## PASSAGE SHOWN
## START
Three athletes represented Israel in the 2010 Olympics: two in figure skating and one in alpine skiing. Mykhaylo Renzhyn was Israel's first-ever Olympic alpine skiing competitor during the 2006 Winter Games. Brother and sister ice skating duo Alexandra Zaretsky and Roman Zaretsky also competed for Israel at the 2006 Winter Olympics. Alexandra Zaretsky was the flag bearer for the opening ceremonies and Mykhaylo Renzhyn had the honor for the closing ceremonies.

== Alpine skiing ==

Mykhaylo Renzhyn was the lone Israeli alpiner skier. He competed in the men's giant slalom and men's slalom events. He trains in the United States. Renzhyn competed in the men's giant slalom event on February 23, originally scheduled for the 21st. He finished in 55th place, out of 81 competitors that posted a time. He finished the first run in 1:25.77 and the second in 1:28.04, for a total of 2:53.81. He was 15.98 seconds behind the leader. In the slalom event, Renzhyn finished 35th of 48 athletes that completed the event. He posted a time of 52.84 in his first run, and 56.07 in the second. He finished the event 9.59 seconds behind the leader.

| Athlete | Event | Run 1 | Run 2 | Total | Rank |
| Mykhaylo Renzhyn | Men's giant slalom | 1:25.77 | 1:28.04 | 2:53.18 | 55 |
| Men's slalom | 52.84 | 56.07 | 1:48.91 | 35 |

== Ice dancing ==

Israel qualified one entrant in ladies singles and two in ice dancing, for a total of three athletes.
## END
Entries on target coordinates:
## START
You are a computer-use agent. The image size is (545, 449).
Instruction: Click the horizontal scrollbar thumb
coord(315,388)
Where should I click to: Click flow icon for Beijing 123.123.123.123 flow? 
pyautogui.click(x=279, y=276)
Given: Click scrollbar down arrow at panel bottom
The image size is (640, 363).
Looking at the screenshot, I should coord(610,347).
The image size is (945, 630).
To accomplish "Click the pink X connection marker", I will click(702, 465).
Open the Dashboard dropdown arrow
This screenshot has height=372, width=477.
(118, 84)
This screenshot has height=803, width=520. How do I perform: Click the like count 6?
## END
## START
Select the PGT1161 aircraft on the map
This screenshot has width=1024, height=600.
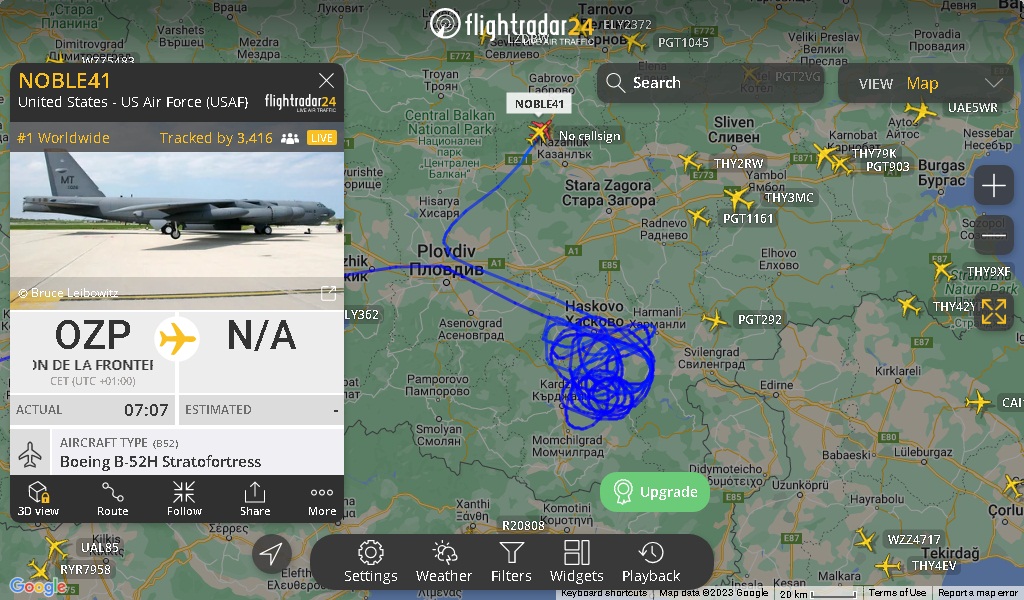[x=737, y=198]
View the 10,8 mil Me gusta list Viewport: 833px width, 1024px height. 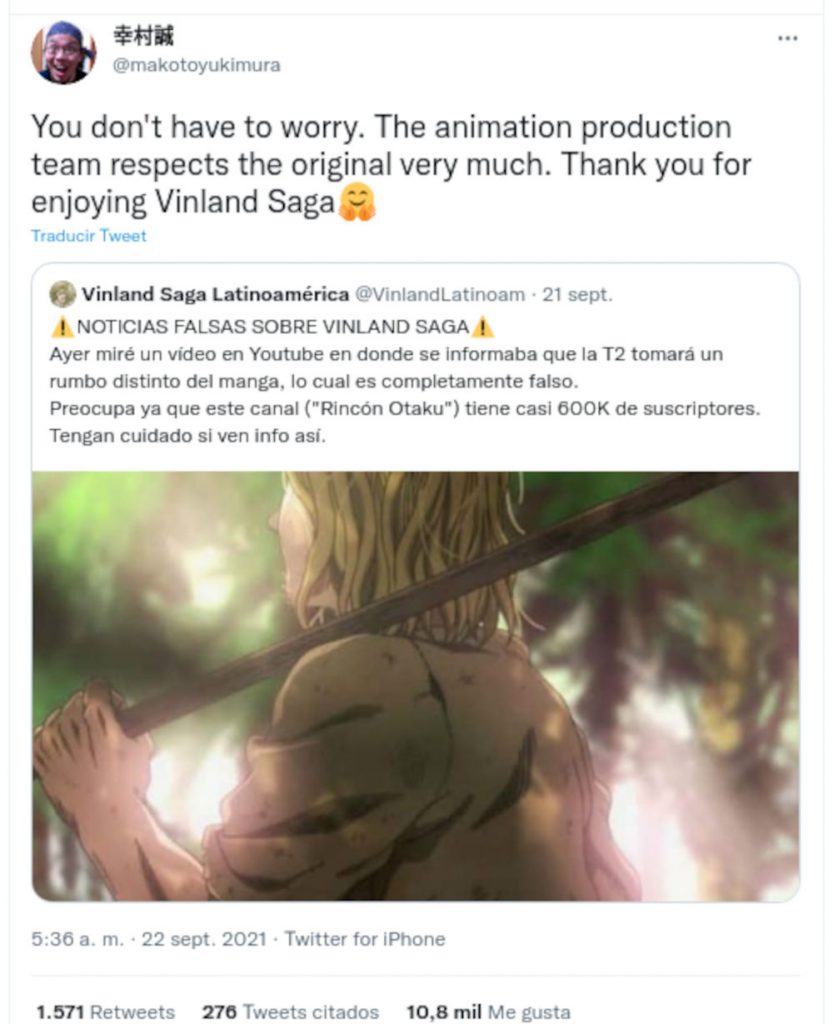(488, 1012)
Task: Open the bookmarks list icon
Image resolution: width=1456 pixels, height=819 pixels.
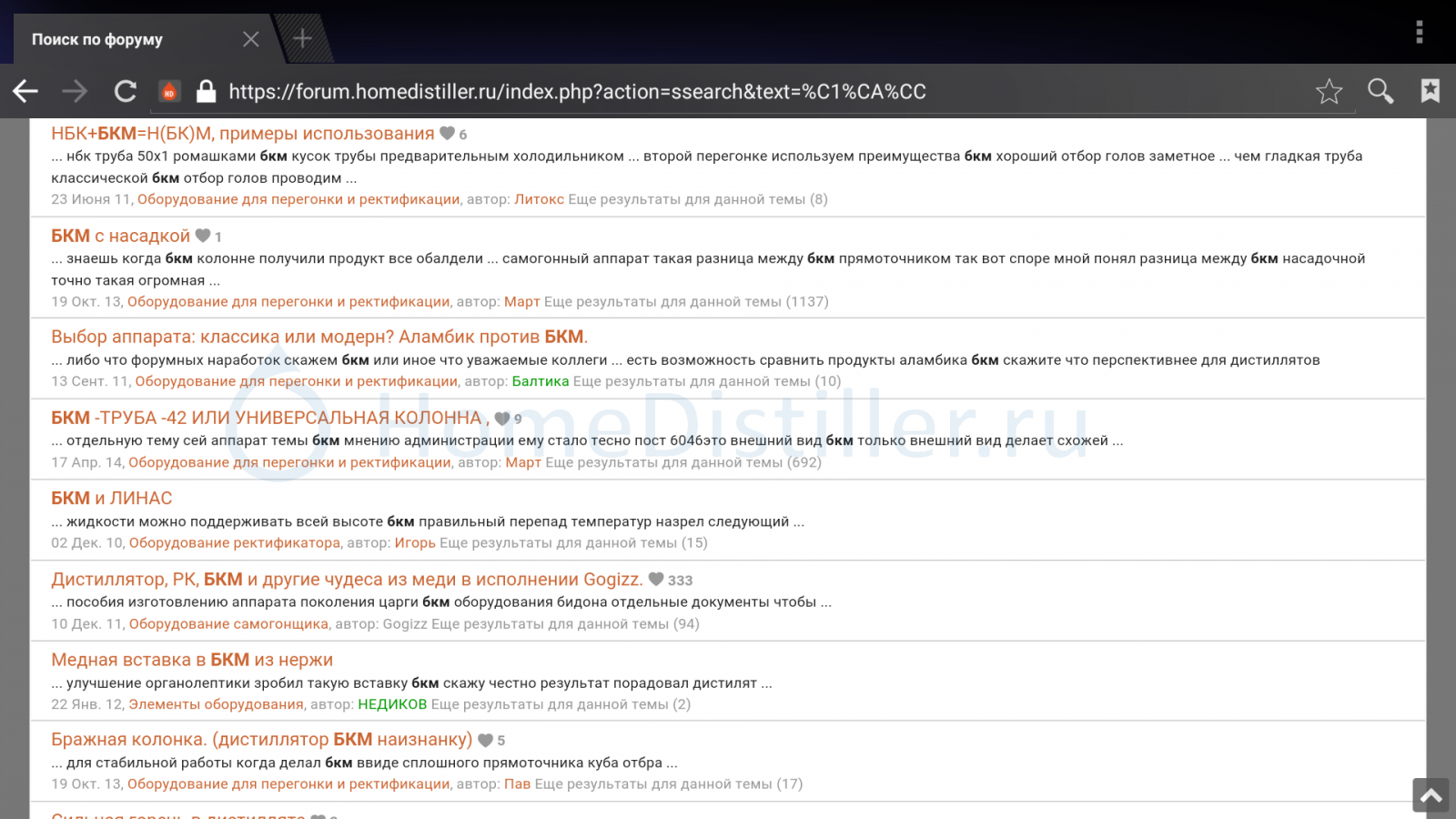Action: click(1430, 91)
## END
## START
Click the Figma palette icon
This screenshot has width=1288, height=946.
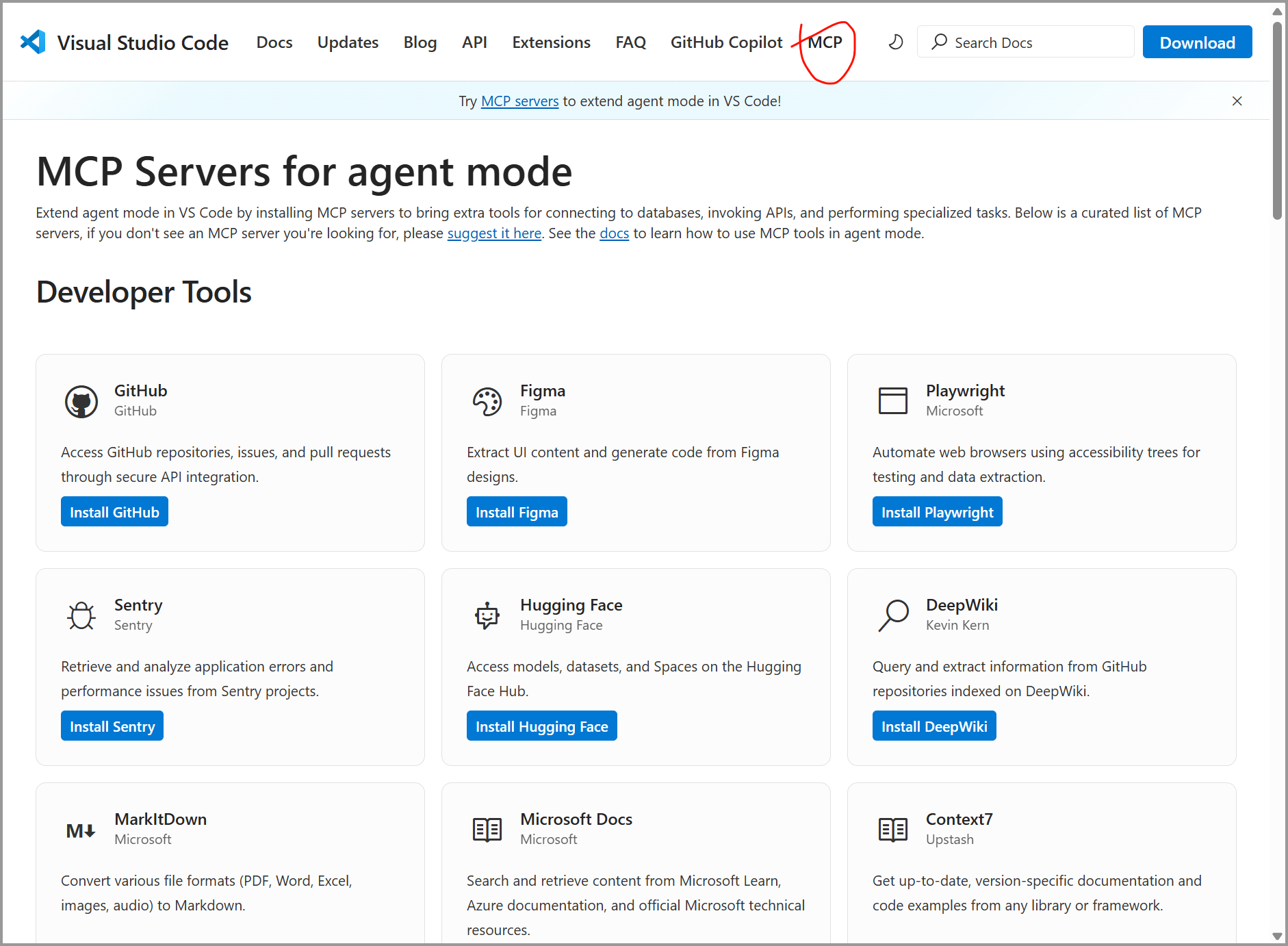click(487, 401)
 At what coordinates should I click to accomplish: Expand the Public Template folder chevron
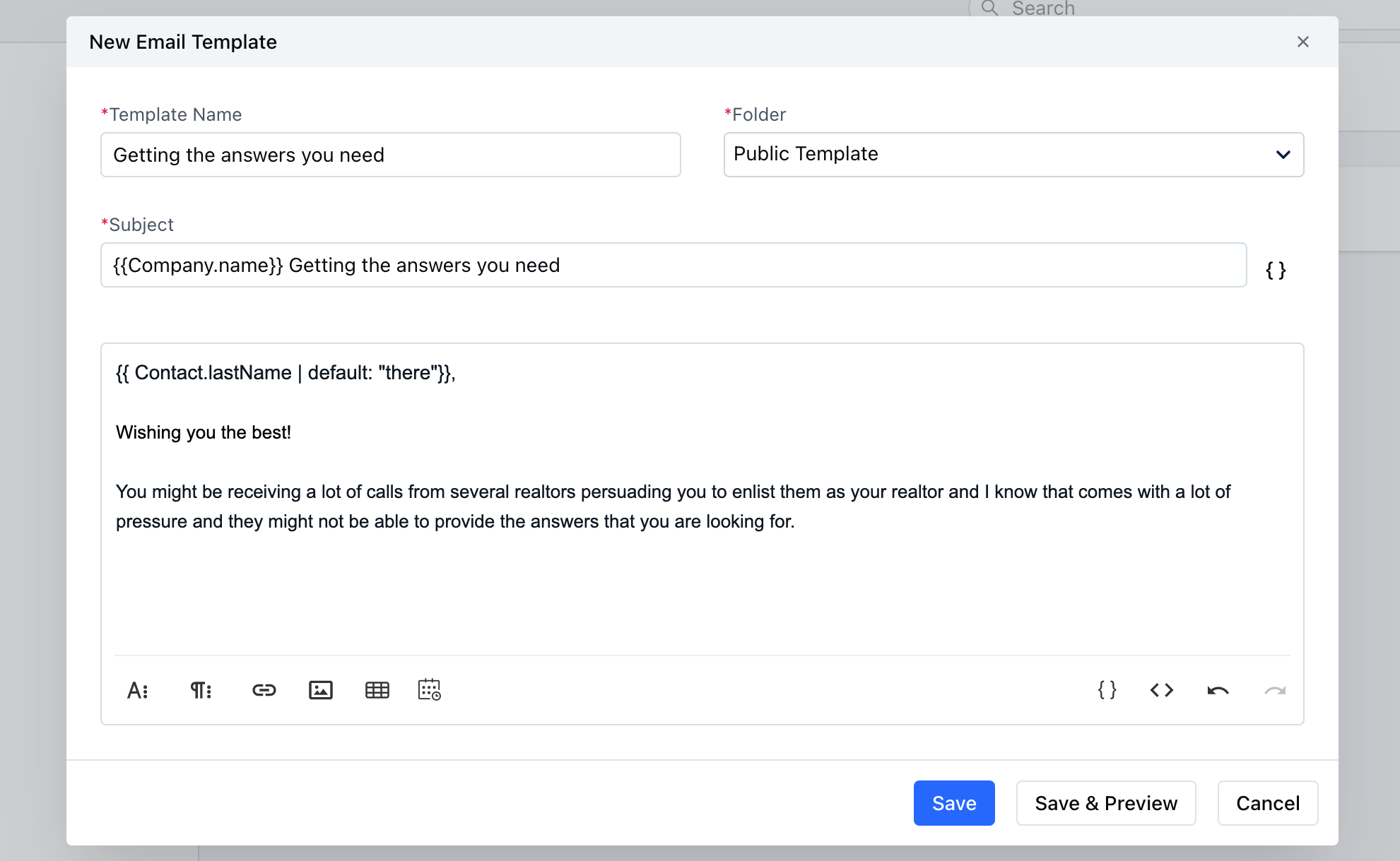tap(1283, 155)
## END
## WHAT YOU WILL DO
From the passage on Israel at the 2010 Winter Olympics, print everything from "Three athletes represented" down to "the closing ceremonies." word for word.

## SOLVED PROBLEM
Three athletes represented Israel in the 2010 Olympics: two in figure skating and one in alpine skiing. Mykhaylo Renzhyn was Israel's first-ever Olympic alpine skiing competitor during the 2006 Winter Games. Brother and sister ice skating duo Alexandra Zaretsky and Roman Zaretsky also competed for Israel at the 2006 Winter Olympics. Alexandra Zaretsky was the flag bearer for the opening ceremonies and Mykhaylo Renzhyn had the honor for the closing ceremonies.